Academic background
- Education: University of Texas at Austin
- Alma mater: University of California, Berkeley
- Thesis: Qualitative Analysis, Model Checking, and Controller Synthesis of Hybrid Systems (2000)
- Doctoral advisor: Alberto Sangiovanni-Vincentelli

Academic work
- Discipline: Engineering
- Sub-discipline: Electrical engineering, Computer engineering
- Institutions: University of Toronto
- Main interests: Control theory, Mathematical systems theory, Swarm robotics

= Mireille Broucke =

Canadian electrical and computer engineer

Mireille Esther Broucke is a professor of electrical and computer engineering at the University of Toronto, interested in control theory, mathematical systems theory, and swarm robotics.

Broucke did her undergraduate studies at the University of Texas at Austin, where her father Roger A. Broucke, an immigrant from Belgium, was a professor of aerospace engineering and engineering mechanics. She graduated in 1984, with a bachelor's degree in electrical engineering. She went on to graduate study in electrical engineering and computer science at the University of California, Berkeley, earning a master's degree in 1987,
with summer jobs working on missile tracking software for Texas Instruments, General Dynamics, and Lockheed Corporation.
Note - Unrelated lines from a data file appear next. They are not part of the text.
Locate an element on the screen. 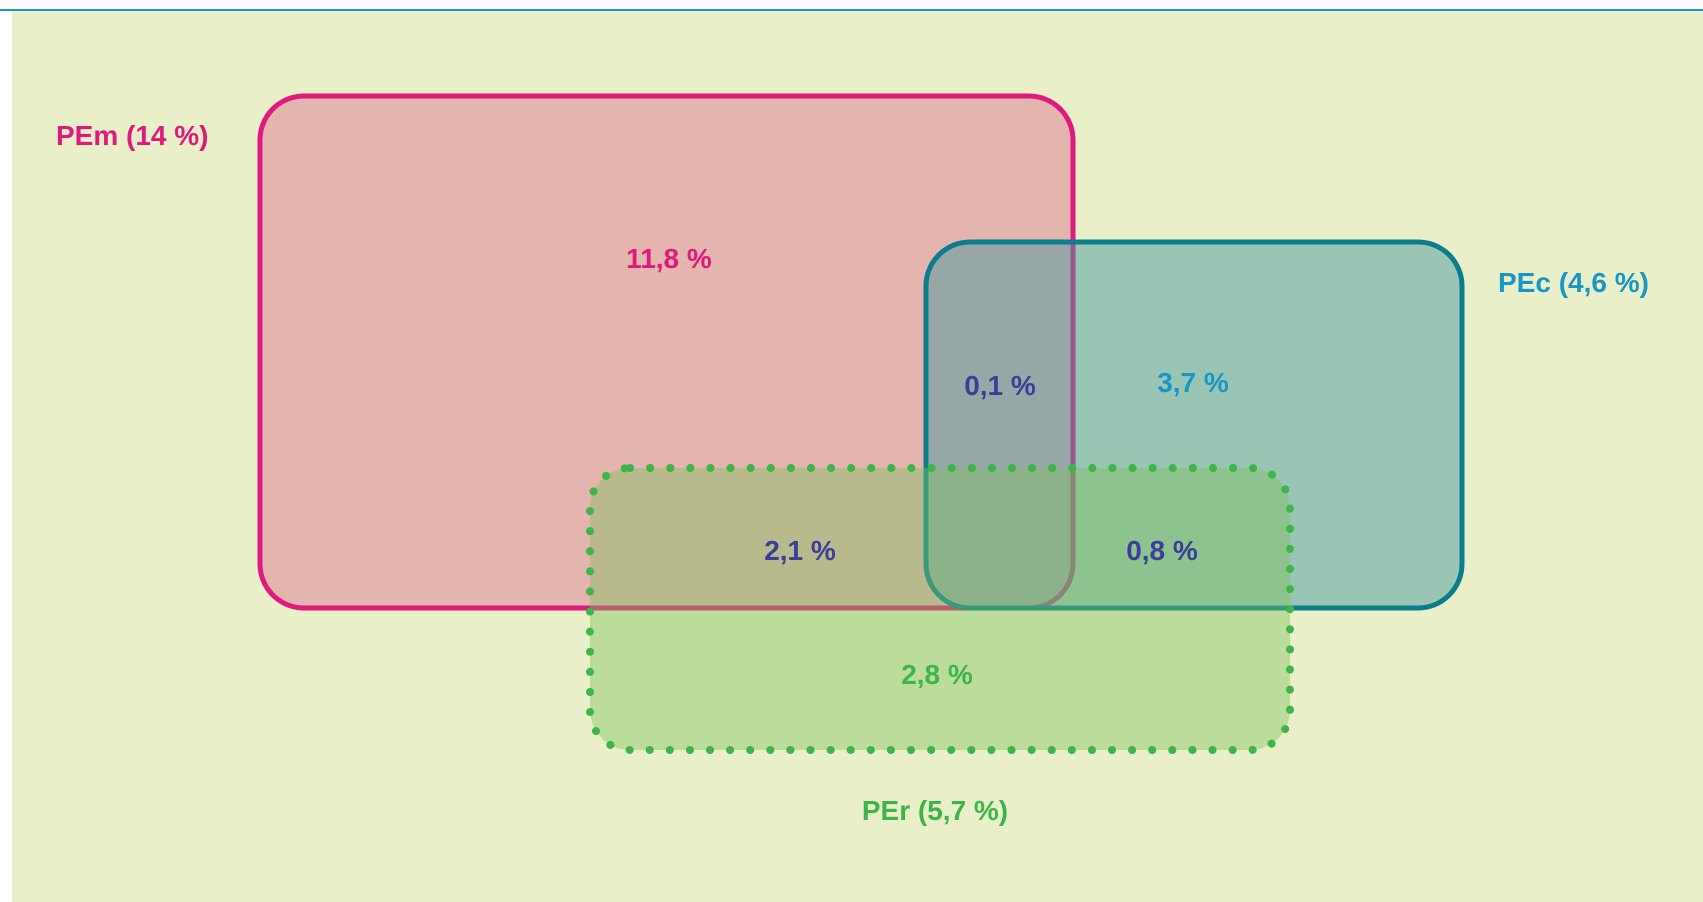 This screenshot has width=1703, height=902. top-rule is located at coordinates (852, 10).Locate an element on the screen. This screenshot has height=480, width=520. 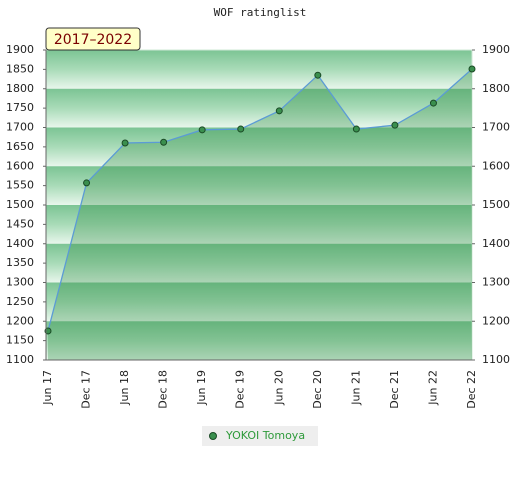
y-tick-label: 1450 is located at coordinates (20, 224).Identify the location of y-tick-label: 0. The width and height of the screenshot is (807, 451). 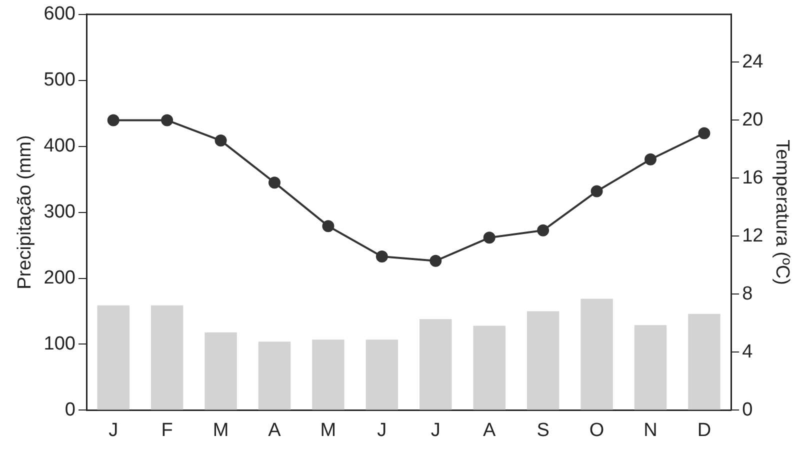
(70, 410).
After completing her master's degree, she stayed in the San Francisco Bay Area, working on software for control systems and simulation at Intergraph and Integrated Systems. She returned to Berkeley for a Ph.D., which she completed in 2000. Her dissertation, supervised by Alberto Sangiovanni-Vincentelli, was Qualitative Analysis, Model Checking, and Controller Synthesis of Hybrid Systems.
After postdoctoral studies at Berkeley she joined the Toronto faculty in 2001.